Hans Skopovny (Johan Skop) (born ~ 1535) – ruler (tiun) of Samogitia in 1567.

== Biography ==
Hans was the son of Stanislav Skop (Skopov) (1492-1554) and Princess Helena Andreevna Sangushko (1494–1561). Stanislav Skop (Trąby) was in 1527-1529 a Royal secretary and Skirsnemunė and Tendziagilski (Samogitia, Tauragė County) ruler (tiun, derzhavtsa). Stanislav Skop was the grandson of Skop (died before 1500) from the old princely dynasty of Dausprungas.
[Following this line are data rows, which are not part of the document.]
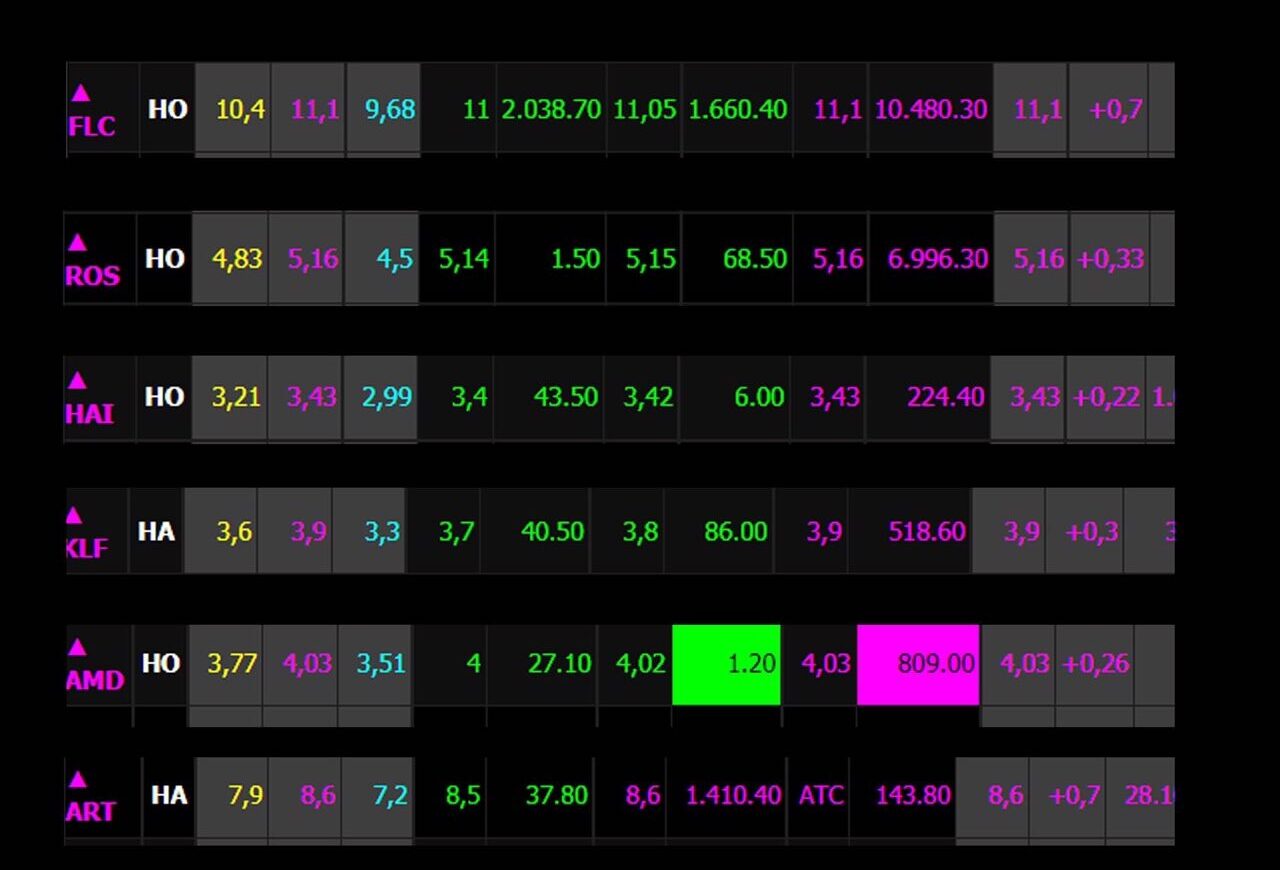The width and height of the screenshot is (1280, 870).
Task: Select the HAI ticker symbol
Action: [x=90, y=413]
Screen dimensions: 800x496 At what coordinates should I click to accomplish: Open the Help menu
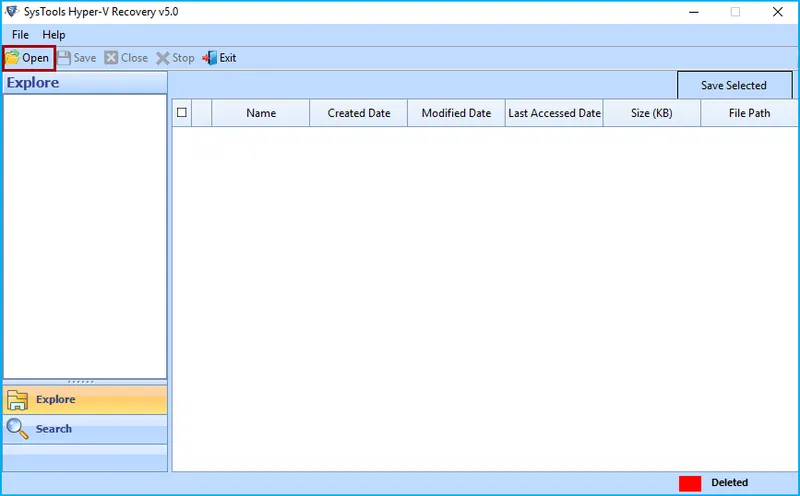(x=53, y=35)
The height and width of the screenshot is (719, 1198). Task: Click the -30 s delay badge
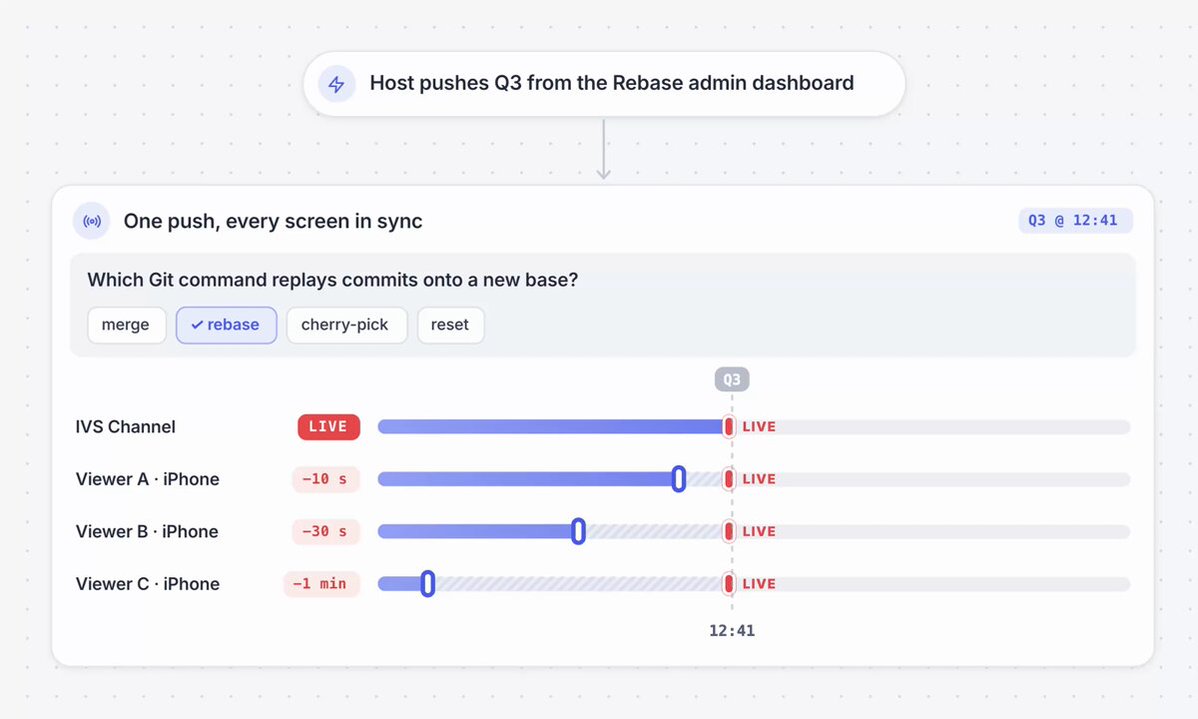click(325, 531)
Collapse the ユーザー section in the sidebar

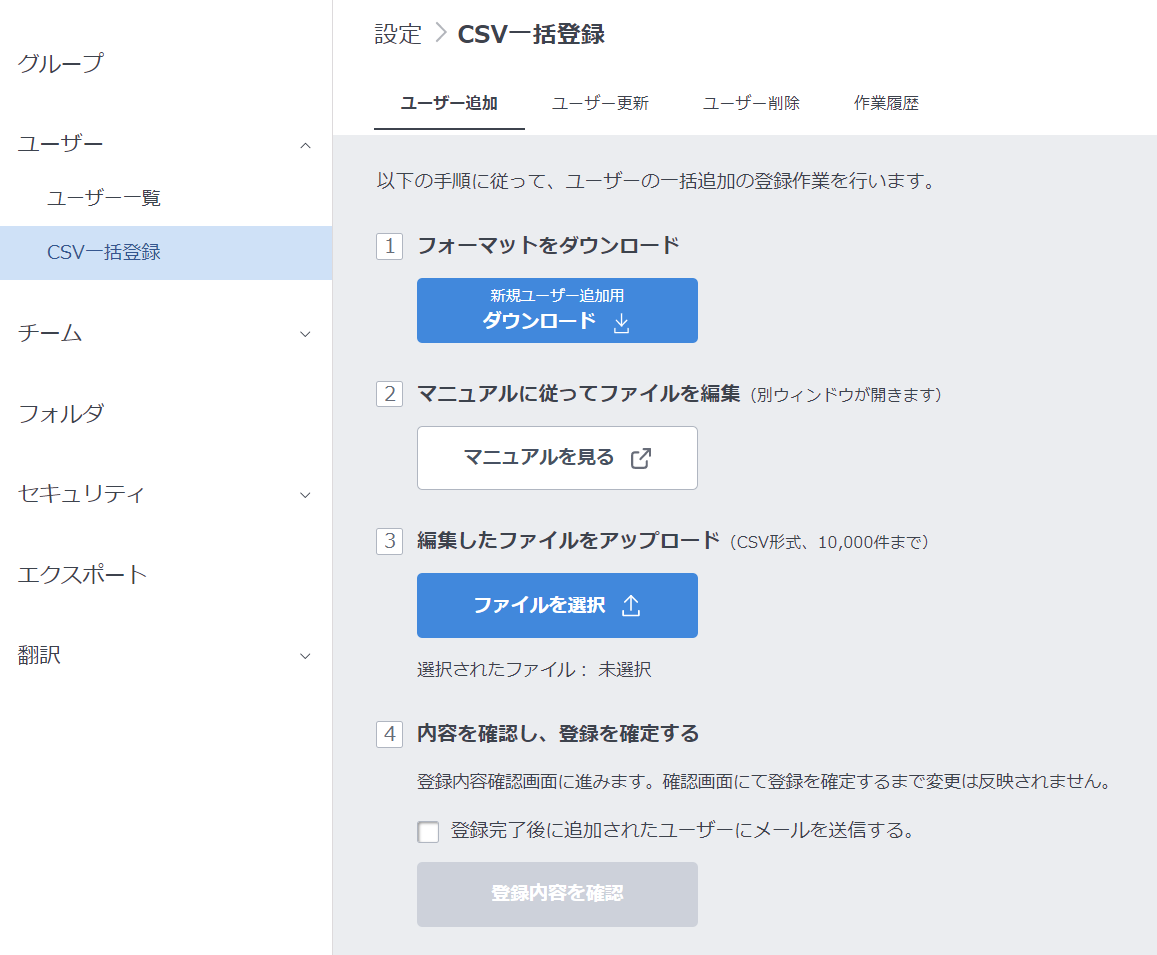pyautogui.click(x=305, y=145)
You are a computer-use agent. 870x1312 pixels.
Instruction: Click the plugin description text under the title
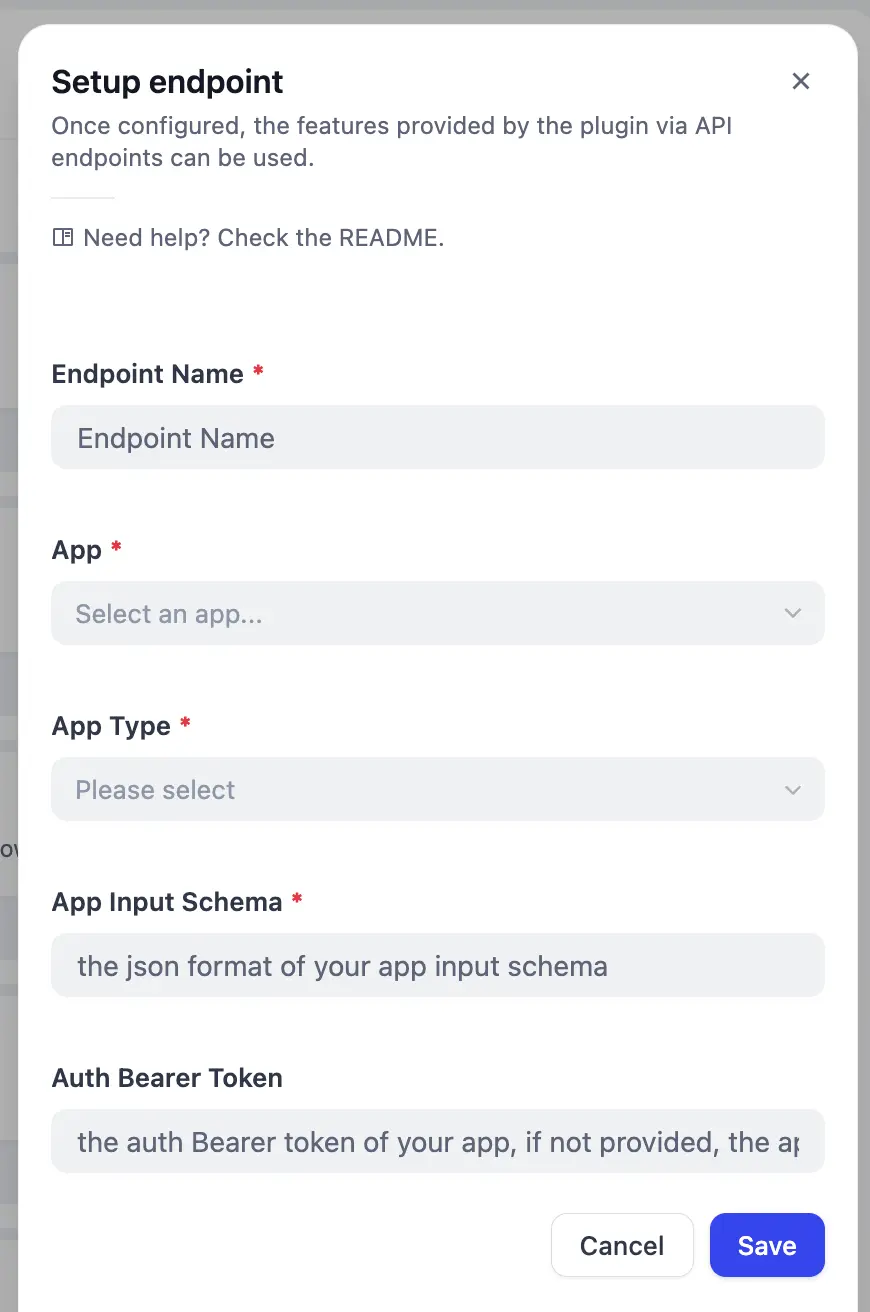[x=392, y=143]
For Princess Helena Andreevna Sangushko this was the second marriage. Her first husband was Prince Peter Timofeevich Massalsky. The parents of Princess Helena Andreevna were Prince Andrei Alexandrovich Sangushko (1454–1534), CoA Pogon and Princess Ksenia-Maria Ivanovna Ostrozhskaya (b. 1458).

The daughter of Hans was Anna Skopovna, who together with her husband Boleslaw Dubikowski (CoA Ostoja), was a Smolensk's Deputy Cup-bearers in the mid-1600s.They owned estate (folvark) Kovalev in Minsk district.